DeepMind bereikt cruciale doorbraak in ontwikkeling AI die vorm van proteïnes kan veranderen

Alphabets DeepMind heeft een nieuwe wetenschappelijke doorbraak weten te bewerkstelligen. Onderzoekers van het bedrijf hebben een AI-systeem ontwikkeld dat de vorm van proteïnes kan simuleren. Het systeem is twee jaar in ontwikkeling geweest en dat het blijkt te werken kan zorgen voor een heel nieuw tijdperk in de medicijnenwereld.
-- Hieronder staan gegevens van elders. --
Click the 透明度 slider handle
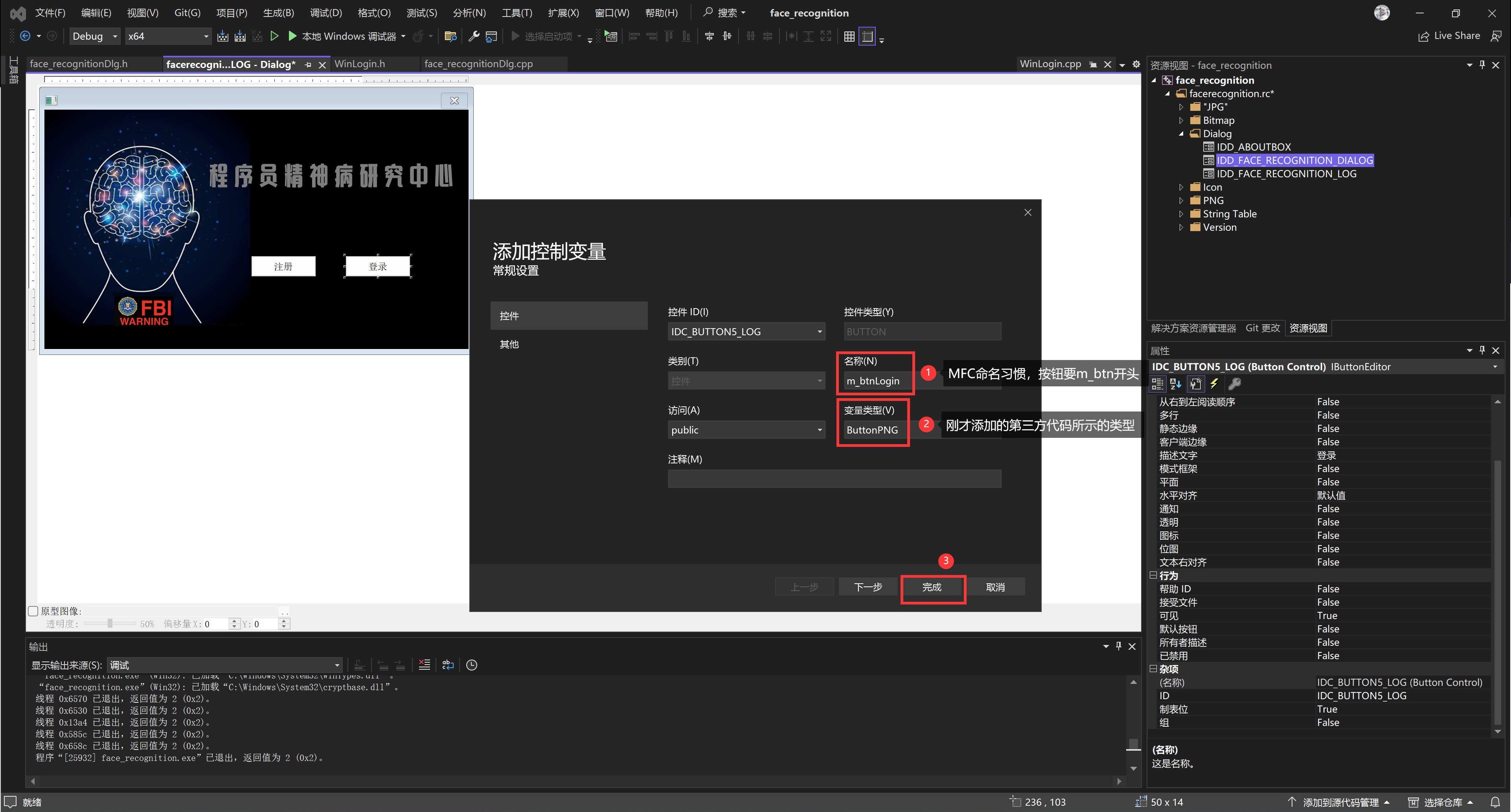Viewport: 1511px width, 812px height. point(110,624)
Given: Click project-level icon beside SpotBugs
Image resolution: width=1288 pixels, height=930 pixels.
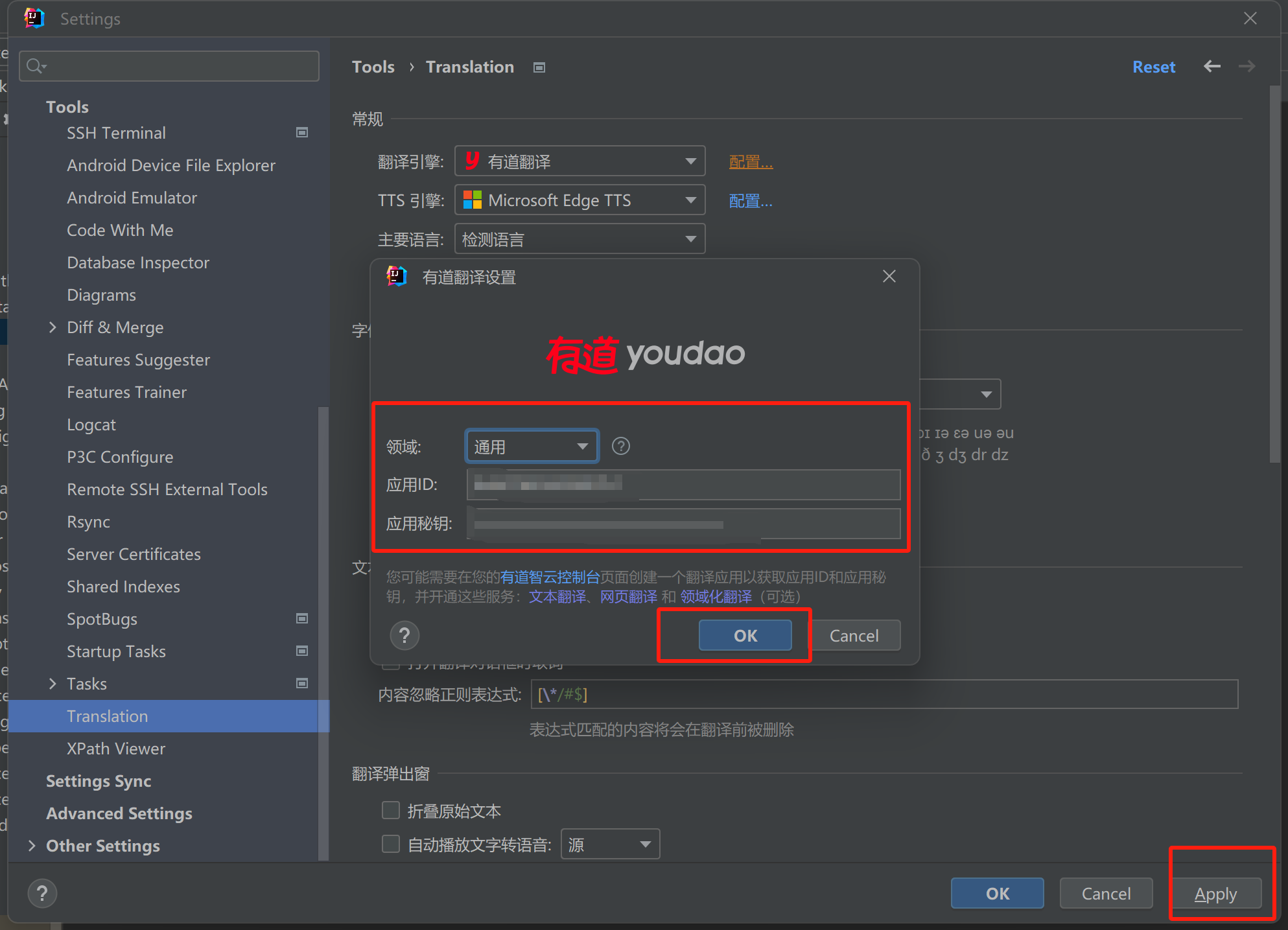Looking at the screenshot, I should tap(302, 619).
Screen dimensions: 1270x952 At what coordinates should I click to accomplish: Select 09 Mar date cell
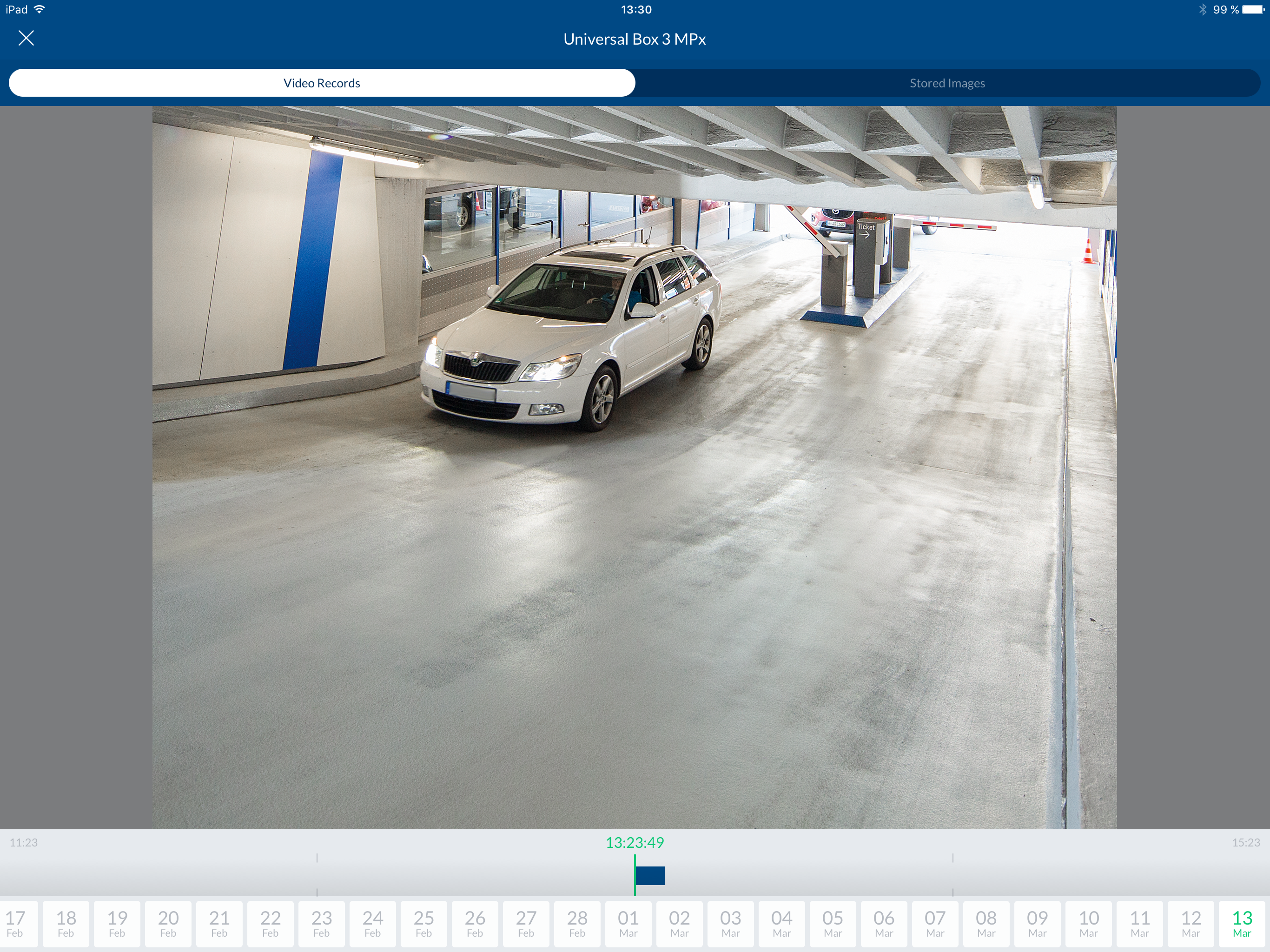[x=1037, y=923]
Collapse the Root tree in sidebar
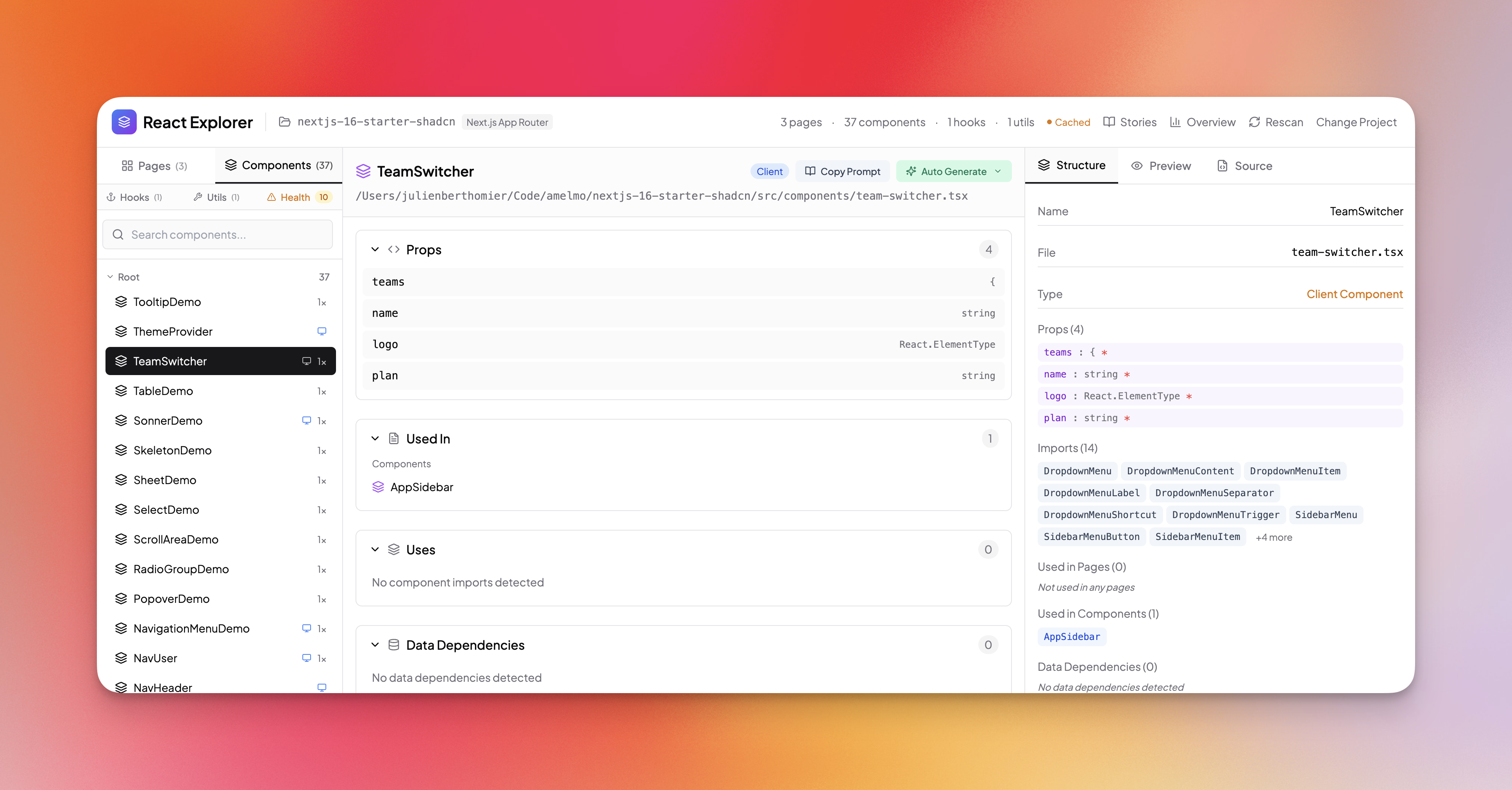The height and width of the screenshot is (790, 1512). (x=110, y=277)
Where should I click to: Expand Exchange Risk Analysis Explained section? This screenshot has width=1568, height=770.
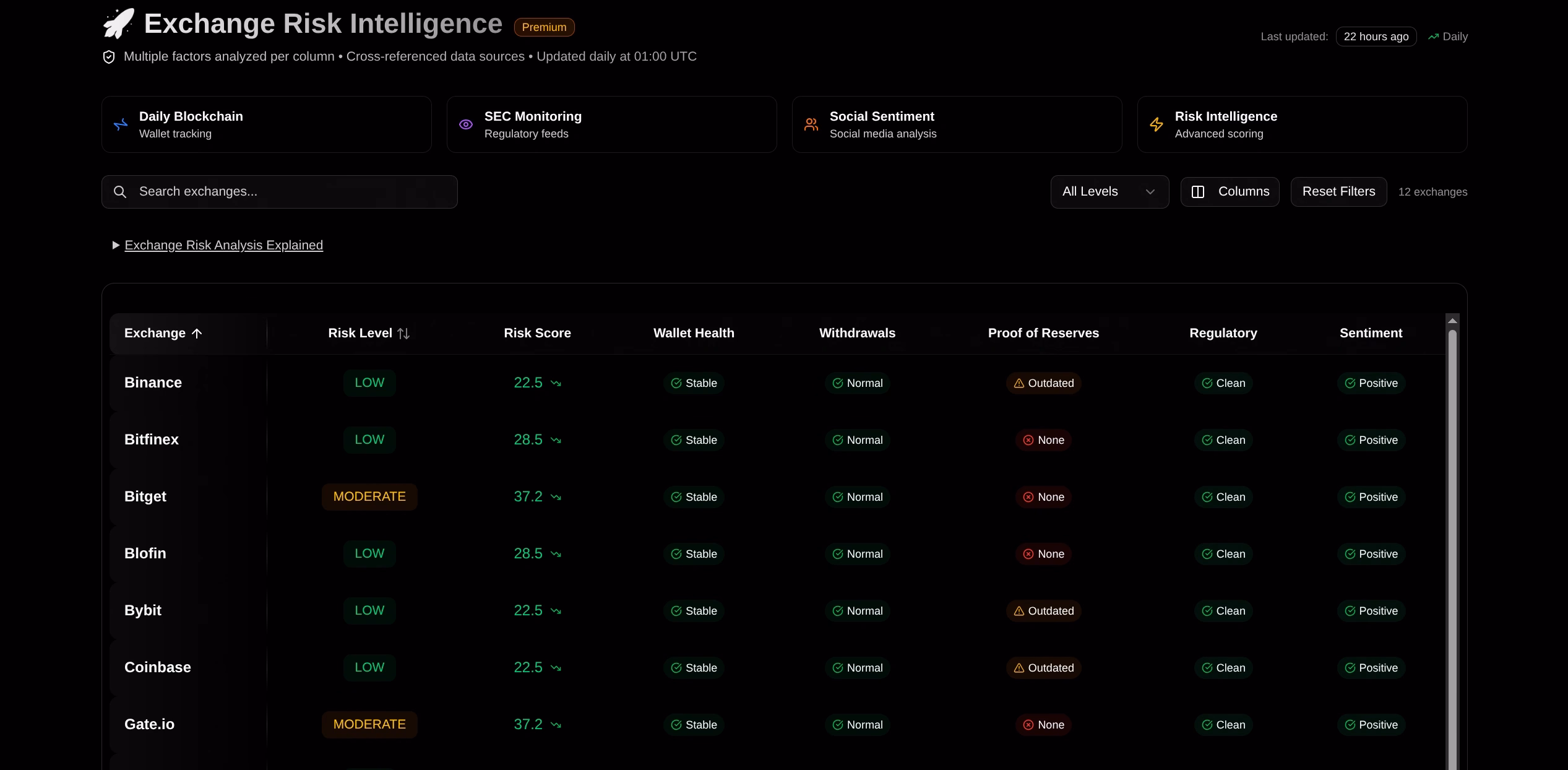pos(223,245)
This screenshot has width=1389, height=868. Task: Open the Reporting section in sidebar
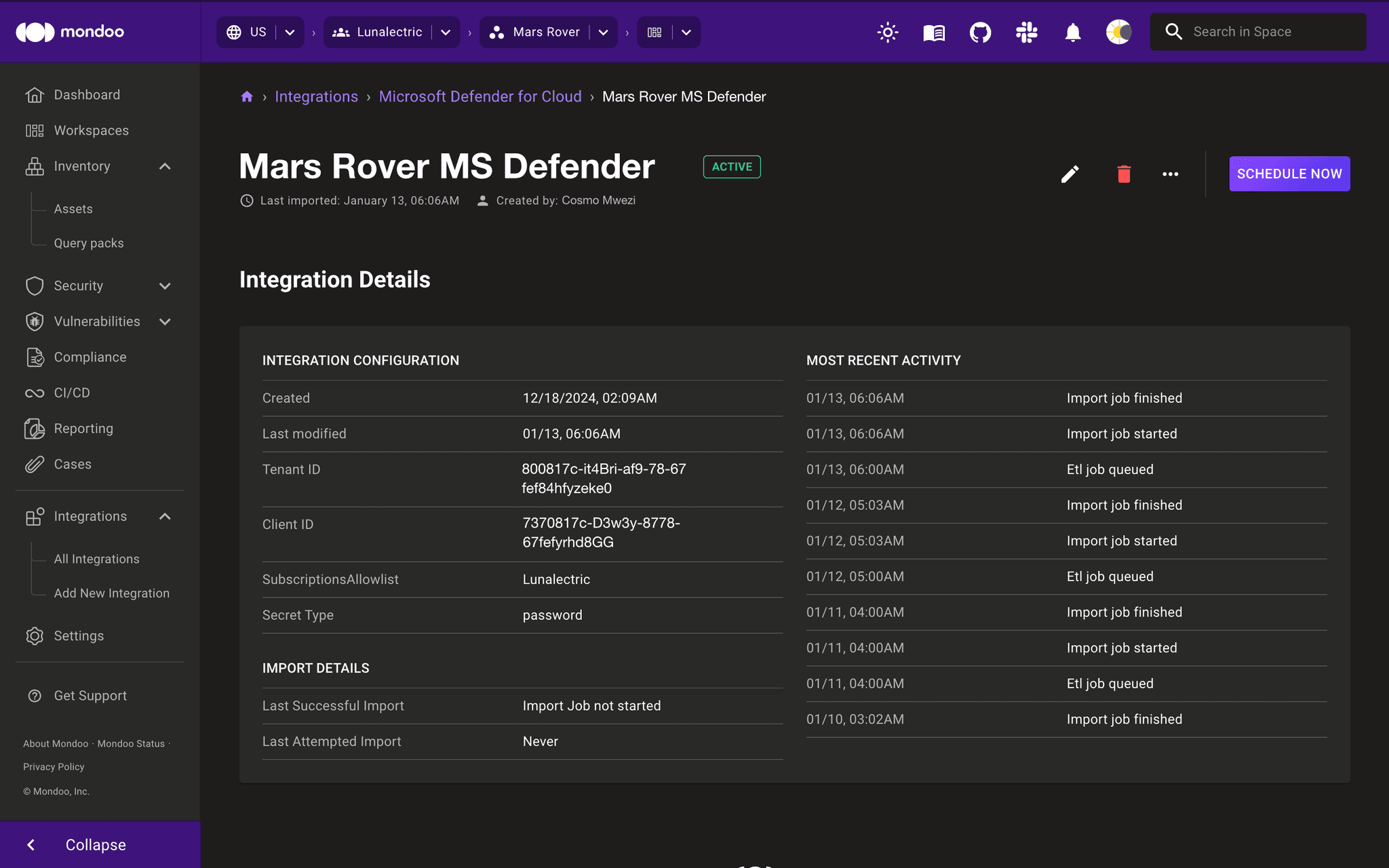coord(83,428)
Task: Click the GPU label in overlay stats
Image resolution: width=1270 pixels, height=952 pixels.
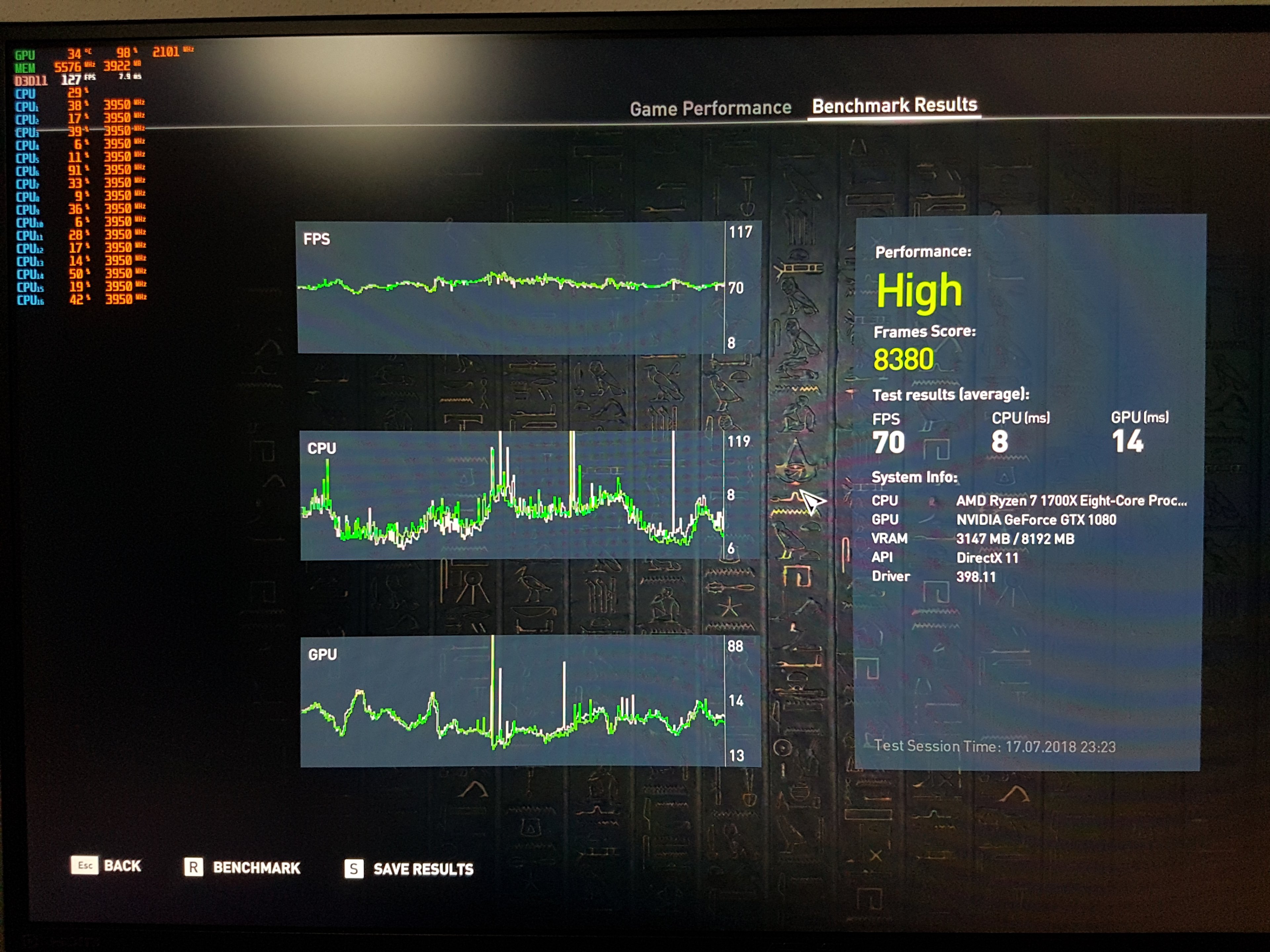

De onderzoekers van DeepMind hebben volgens The Guardian besloten het project aan te kondigen, nadat de software het tijdens een CASP-simulatiewedstrijd van het Amerikaanse National Institute of General Medical Services beter bleek te doen van 97 andere algoritmes. AlphaFold, zoals de kunstmatige intelligentie gedoopt is, wist de 3D-vormen van proteïnes te voorspellen.

Wat zijn proteïnes

Proteïnes zijn moleculen die een reeks belangrijke functies uitvoeren in organismes. Zo geven ze cellen hun structuur, maken ze metabolisme mogelijk, DNA-replicatie en reageren op stimulans. Ook transporteren proteïnes moleculen van de ene naar de andere locatie. Het menselijk lichaam kan gigantische aantallen verschillende proteïnes aanmaken. Hoeveel is niet zeker; schattingen lopen uiteen van enkele tienduizenden tot vele miljarden.

Elke proteïne is een aaneenschakeling van aminozuren, waarvan er twintig zijn. Een proteïne kan zich tussen alle aminozuren in allerhande vormen buigen. Een proteïne met honderden aminozuren kan dan ook bijna ontelbaar veel verschillende structuren aannemen. CASP is een wereldwijd dat sinds 1994 elke twee jaar plaatsvindt. De afkorting staat voor Critical Assessment of protein Structure Prediction, waarbij wetenschappers dus een poging doen de vorm van proteïnes te voorspellen.

Prestatie van formaat

De vorm van een proteïne hangt onder meer af van het aantal aminozuren dat het bevat. De vorm ervan bepaalt verder de rol die een proteïne speelt in het menselijk lichaam. Een hartcel heeft bijvoorbeeld proteïnes die zo gevormd zijn dat adrenaline eraan blijft zitten, waarmee de hartslag opgevoerd kan worden. Een antilichaam is verder zo gevormd dat het kwaadaardige cellen aan zich bindt en af kan voeren. Zo’n beetje alle functies in het menselijk lichaam – van spierbewegingen tot het veranderen van voeding tot energie – is te herleiden tot de vorm en beweging van proteïnes.

Het voorspellen daarvan is uiterst ingewikkeld. Maar dit jaar wist AlphaFold de vorm van 25 van de 43 proteïnes correct te voorspellen. Ter vergelijking: de nummer twee op de lijst kon drie van de 43 proteïnes correct voorspellen. Het is dus een grote prestatie: “Voor ons is dit een sleutelmoment”, aldus medeoprichter en CEO Demis Hassabis van DeepMind. “Dit is onze eerste grote investering van mensen en resources in een fundamenteel, uiterst belangrijk, echt wetenschappelijk probleem.”

Grote verwachtingen

Het systeem van AlphaFold werkt met een neuraal netwerk dat getraind is op duizenden reeds bekende proteïnes. Dat netwerk werd getraind, tot het de 3D-vorm van aminozuren kon voorspellen. Als AlphaFold nu de vorm van een nieuw proteïne moet voorspellen, voorspelt het de afstand tussen aminozuren en de hoek van de chemische stoffen die ze aan elkaar binden. Daarna zoekt de software naar de meest energie-efficiënte samenstelling. Waar AlphaFold in eerste instantie meer dan een dag nodig had om de vorm van een proteïne te voorspellen, heeft het nu nog maar enkele uren nodig.

De verwachting van experts is dat deze software uiteindelijk moet kunnen helpen bij het ontwikkelen van nieuwe medicijnen en nieuwe behandelmethodes.